-- Begin EXERCISE MATERIALS --

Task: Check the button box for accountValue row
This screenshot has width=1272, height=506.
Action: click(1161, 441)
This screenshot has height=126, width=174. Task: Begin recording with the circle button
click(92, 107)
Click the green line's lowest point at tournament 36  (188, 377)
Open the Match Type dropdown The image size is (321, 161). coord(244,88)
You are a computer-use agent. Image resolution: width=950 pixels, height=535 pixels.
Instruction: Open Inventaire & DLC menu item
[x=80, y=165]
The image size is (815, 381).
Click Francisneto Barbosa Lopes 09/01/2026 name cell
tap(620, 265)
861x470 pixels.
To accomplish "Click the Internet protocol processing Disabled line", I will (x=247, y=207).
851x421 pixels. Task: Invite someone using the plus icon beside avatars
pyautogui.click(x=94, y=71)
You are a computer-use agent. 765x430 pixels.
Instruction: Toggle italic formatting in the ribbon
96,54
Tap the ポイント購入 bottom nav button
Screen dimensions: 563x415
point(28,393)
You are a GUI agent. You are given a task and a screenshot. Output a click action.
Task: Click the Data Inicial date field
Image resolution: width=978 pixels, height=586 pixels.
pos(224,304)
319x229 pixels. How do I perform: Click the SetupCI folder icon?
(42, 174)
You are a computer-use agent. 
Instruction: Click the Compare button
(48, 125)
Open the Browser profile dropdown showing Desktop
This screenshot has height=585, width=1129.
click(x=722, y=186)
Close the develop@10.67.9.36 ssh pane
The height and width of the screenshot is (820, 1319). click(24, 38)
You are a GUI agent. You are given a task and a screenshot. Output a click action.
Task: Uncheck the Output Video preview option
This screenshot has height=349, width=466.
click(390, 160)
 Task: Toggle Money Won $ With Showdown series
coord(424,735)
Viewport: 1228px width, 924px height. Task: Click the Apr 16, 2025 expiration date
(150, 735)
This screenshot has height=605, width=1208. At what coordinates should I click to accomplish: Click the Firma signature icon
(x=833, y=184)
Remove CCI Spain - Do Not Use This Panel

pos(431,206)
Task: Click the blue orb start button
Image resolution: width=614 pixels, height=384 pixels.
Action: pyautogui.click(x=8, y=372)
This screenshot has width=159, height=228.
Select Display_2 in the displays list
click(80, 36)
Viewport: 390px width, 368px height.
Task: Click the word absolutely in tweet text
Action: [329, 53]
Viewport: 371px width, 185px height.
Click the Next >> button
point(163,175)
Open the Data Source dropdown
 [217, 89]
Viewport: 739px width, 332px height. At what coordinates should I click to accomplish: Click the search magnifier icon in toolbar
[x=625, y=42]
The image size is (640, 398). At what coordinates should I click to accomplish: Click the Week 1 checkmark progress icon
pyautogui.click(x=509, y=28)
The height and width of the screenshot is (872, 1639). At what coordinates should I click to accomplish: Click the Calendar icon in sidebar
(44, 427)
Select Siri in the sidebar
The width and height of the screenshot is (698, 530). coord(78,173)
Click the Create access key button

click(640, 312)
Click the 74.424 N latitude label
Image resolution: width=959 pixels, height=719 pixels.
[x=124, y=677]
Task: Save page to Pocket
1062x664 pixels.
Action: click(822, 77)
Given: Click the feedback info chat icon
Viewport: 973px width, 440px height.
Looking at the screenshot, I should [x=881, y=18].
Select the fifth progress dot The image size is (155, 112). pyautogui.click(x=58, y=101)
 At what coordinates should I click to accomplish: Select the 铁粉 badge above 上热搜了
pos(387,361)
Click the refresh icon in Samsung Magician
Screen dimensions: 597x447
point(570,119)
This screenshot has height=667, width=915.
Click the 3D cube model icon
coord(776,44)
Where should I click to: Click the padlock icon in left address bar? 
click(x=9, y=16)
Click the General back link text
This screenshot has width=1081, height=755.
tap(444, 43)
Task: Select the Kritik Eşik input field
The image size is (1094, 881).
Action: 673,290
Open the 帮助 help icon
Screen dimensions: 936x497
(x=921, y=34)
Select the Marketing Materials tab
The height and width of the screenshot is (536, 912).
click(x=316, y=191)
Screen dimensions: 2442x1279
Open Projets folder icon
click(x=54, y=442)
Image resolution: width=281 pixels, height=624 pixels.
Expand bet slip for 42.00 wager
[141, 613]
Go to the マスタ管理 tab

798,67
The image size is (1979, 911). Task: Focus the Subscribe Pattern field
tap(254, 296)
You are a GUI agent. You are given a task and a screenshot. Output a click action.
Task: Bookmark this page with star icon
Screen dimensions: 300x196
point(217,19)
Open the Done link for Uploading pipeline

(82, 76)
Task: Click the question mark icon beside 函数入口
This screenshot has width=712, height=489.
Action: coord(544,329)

-- End EXERCISE MATERIALS --

## WHAT TO WORK ON
Print every line of the material above exactly as it appears, from start to end.

## EXERCISE ANSWER
Task: Check the button box for accountValue row
This screenshot has width=1272, height=506.
Action: click(1161, 441)
This screenshot has height=126, width=174. Task: Begin recording with the circle button
click(92, 107)
Click the green line's lowest point at tournament 36  (188, 377)
Open the Match Type dropdown The image size is (321, 161). coord(244,88)
You are a computer-use agent. Image resolution: width=950 pixels, height=535 pixels.
Instruction: Open Inventaire & DLC menu item
[x=80, y=165]
The image size is (815, 381).
Click Francisneto Barbosa Lopes 09/01/2026 name cell
tap(620, 265)
861x470 pixels.
To accomplish "Click the Internet protocol processing Disabled line", I will (x=247, y=207).
851x421 pixels. Task: Invite someone using the plus icon beside avatars
pyautogui.click(x=94, y=71)
You are a computer-use agent. 765x430 pixels.
Instruction: Toggle italic formatting in the ribbon
96,54
Tap the ポイント購入 bottom nav button
Screen dimensions: 563x415
point(28,393)
You are a GUI agent. You are given a task and a screenshot. Output a click action.
Task: Click the Data Inicial date field
Image resolution: width=978 pixels, height=586 pixels.
pos(224,304)
319x229 pixels. How do I perform: Click the SetupCI folder icon?
(42, 174)
You are a computer-use agent. 
Instruction: Click the Compare button
(48, 125)
Open the Browser profile dropdown showing Desktop
This screenshot has height=585, width=1129.
click(x=722, y=186)
Close the develop@10.67.9.36 ssh pane
The height and width of the screenshot is (820, 1319). click(24, 38)
You are a GUI agent. You are given a task and a screenshot. Output a click action.
Task: Uncheck the Output Video preview option
This screenshot has height=349, width=466.
click(390, 160)
 Task: Toggle Money Won $ With Showdown series
coord(424,735)
Viewport: 1228px width, 924px height. Task: Click the Apr 16, 2025 expiration date
(150, 735)
This screenshot has height=605, width=1208. At what coordinates should I click to accomplish: Click the Firma signature icon
(x=833, y=184)
Remove CCI Spain - Do Not Use This Panel

pos(431,206)
Task: Click the blue orb start button
Image resolution: width=614 pixels, height=384 pixels.
Action: pyautogui.click(x=8, y=372)
This screenshot has width=159, height=228.
Select Display_2 in the displays list
click(80, 36)
Viewport: 390px width, 368px height.
Task: Click the word absolutely in tweet text
Action: [329, 53]
Viewport: 371px width, 185px height.
Click the Next >> button
point(163,175)
Open the Data Source dropdown
 [217, 89]
Viewport: 739px width, 332px height. At what coordinates should I click to accomplish: Click the search magnifier icon in toolbar
[x=625, y=42]
The image size is (640, 398). At what coordinates should I click to accomplish: Click the Week 1 checkmark progress icon
pyautogui.click(x=509, y=28)
The height and width of the screenshot is (872, 1639). At what coordinates should I click to accomplish: Click the Calendar icon in sidebar
(44, 427)
Select Siri in the sidebar
The width and height of the screenshot is (698, 530). coord(78,173)
Click the Create access key button

click(640, 312)
Click the 74.424 N latitude label
Image resolution: width=959 pixels, height=719 pixels.
[x=124, y=677]
Task: Save page to Pocket
1062x664 pixels.
Action: click(822, 77)
Given: Click the feedback info chat icon
Viewport: 973px width, 440px height.
Looking at the screenshot, I should [x=881, y=18].
Select the fifth progress dot The image size is (155, 112). pyautogui.click(x=58, y=101)
 At what coordinates should I click to accomplish: Select the 铁粉 badge above 上热搜了
pos(387,361)
Click the refresh icon in Samsung Magician
Screen dimensions: 597x447
point(570,119)
This screenshot has height=667, width=915.
Click the 3D cube model icon
coord(776,44)
Where should I click to: Click the padlock icon in left address bar? 
click(x=9, y=16)
Click the General back link text
This screenshot has width=1081, height=755.
tap(444, 43)
Task: Select the Kritik Eşik input field
The image size is (1094, 881).
Action: 673,290
Open the 帮助 help icon
Screen dimensions: 936x497
(x=921, y=34)
Select the Marketing Materials tab
The height and width of the screenshot is (536, 912).
click(x=316, y=191)
Screen dimensions: 2442x1279
Open Projets folder icon
click(x=54, y=442)
Image resolution: width=281 pixels, height=624 pixels.
Expand bet slip for 42.00 wager
[141, 613]
Go to the マスタ管理 tab

798,67
The image size is (1979, 911). Task: Focus the Subscribe Pattern field
tap(254, 296)
You are a GUI agent. You are given a task and a screenshot. Output a click action.
Task: Bookmark this page with star icon
Screen dimensions: 300x196
point(217,19)
Open the Done link for Uploading pipeline

(82, 76)
Task: Click the question mark icon beside 函数入口
This screenshot has width=712, height=489.
Action: coord(544,329)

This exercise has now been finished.